Okay all you pre-WW2 modelers I need some rolling stock weathering tips and suggestions. Alot of the discussion here on weathering seems to revolve around rust. So what do you do when there is little or no rust possible? I’ll exclude door hinges, latches, etc. since I know how to weather these already. So what are the techniques that you use to model weathered wood?
I’m assuming that since these cars were made of wood the maintenance performed on them was both pretty good and often or the silly things would rattle to pieces. The short summers and long winters here in the Northeast could not have been kind. I know it’s killing my pressure treated deck! So maybe only slight weathering of the wood and paying more attention to weathering of the wheel sets, trucks and undercarriage is needed. Some small amount of road grime up the sides, and I’m done?
This would be so much easier if color pictures were available of the cars!!!
So please let me see what you have done and how you have done it. Thanks guys.
Check out Ted Culotta’s on-going series “Essential Freight Cars”, in RMC magazine. While he models the immediate post-war period, many of the cars are wooden ones from the '20s and '30s. Lots of very impressive modelling, including weathering tips and there’s also prototype info and photos.
I’m modelling the late '30s, but not overly pleased with my weathering efforts on wood cars. Obviously, dirt is still dirt, whether on wood or steel, so that isn’t too difficult. Cars sheathed with vertical siding, such as double sheathed boxcars and reefers often showed signs of replaced boards, usually detectable by fresher-looking paint. Single sheathed cars also got sheathing repairs, although this is a little more work on a model with all that bracing in the way. The Accurail 9 panel single sheathed cars display fairly heavy weathering damage in the way the boards have been cast, so paint may be all that’s required. Sometimes the paint on the wood parts weathered differently than that on the steel parts, resulting in the car looking like it had been painted with two different colours, but this one should be done very subtley, unless you have a prototype picture to use as a guide.
Here’s a Tichy USRA boxcar, with a few boards brush-painted to show age.
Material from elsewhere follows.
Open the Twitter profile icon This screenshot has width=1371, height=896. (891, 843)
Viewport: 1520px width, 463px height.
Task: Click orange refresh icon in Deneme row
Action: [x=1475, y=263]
Paint is Floquil, with lettering by C-D-S. Most of the cars shown also got a thin wash of PollyScale and airbrushed Floquil weathering:
This scratchbuilt Fowler boxcar represents a car recently rebuilt, so the weathering is mostly some airbrushed road grime, plus dust from lading leakage around the door seals. Lading spilled on the roof has dissolved in the rain, but is mostly confined to the hatch areas and the car eaves:
Doc Wayne’s post is a great guide for weathering. Only thing I can think of to add, I admit, I looked at the pics more than I read, but the tops of the cars were a lot dirty than today. From the smoke of the steamers got the roofs pretty dirty so dont forget.
To help me with my weathering, either older transtion era or modern day, I take a prototypical cue from the car itself to how much weathering I do. If I am stumped say on a car that I want to weather for my present day fleet, I will go off the build date from the car and weather accordingly. 10-15 year old? Not too much. Got a veteran of the road from 1975? Bring on the brush.
What you have done is what I thought that they would look like. But a picture is worth…
I did not know about the Pollyscale bringing out the individual boards. Great tip. As is the tip about the roofs being dingy. I never thought of that. Duh.
Thanks guys, off to the paint room…drybrushing here I come. I’ll post pictures when I feel I have something to contribute.
The Library of Congress has uploaded quite a few of it’s collections to Flicker. Included in these historic photographs are lots of color shots of freight yards and freight cars, By Jack Delano like this:
With wood cars I like to do some “toning” by giving the car an overall application of powdered charcoal, then wiping most of it of with a paper towel (especially on the sides) to get the charcoal in between the boards and to tone down the lettering etc. I seal that with flat finish then so some weathering over that with chalk. Remember wood cars spent their entire lives being pulled by steam engines, the ends and roofs of those cars tended to be almost black with soot.
Just like in real life, variety is key to reproduction as there are extremes. Notice some of the roofs are pretty clean considering and some, well there was a war on.
My thanks to all for the kind comments. [:)] Neutrino, thanks for your link - I had seen that site before but neglected to “bookmark” it - won’t get fooled again. [swg]
Here are a couple of links to some weathering ideas which you may be able to expand upon:
Here is an old 50’s Athearn metal reefer and a new plastic Accurail wood reefer that I weathered in about 10 minutes. I first rubbed on Chalk and then washed it down with india ink diluted in alcohol. Since I was doing a dozen wood reefers, I tried to do each as quickly as possible.
Neutrino’s post reminded me that since wood was much easier to get than steel during WW2 (since steel was needed for tanks and such) that builders starting making wood-sided cars again during the war, a decade or more after steel cars (especially for boxcars) had become standard. So oddly you might have a better chance of seeing a woodsided boxcar in 1946 than you would have a decade earlier - during the Depression, railroads used their newest steel cars on revenue runs as much as possible, because the cars were still being paid for so needed to earn money rather than sit idle.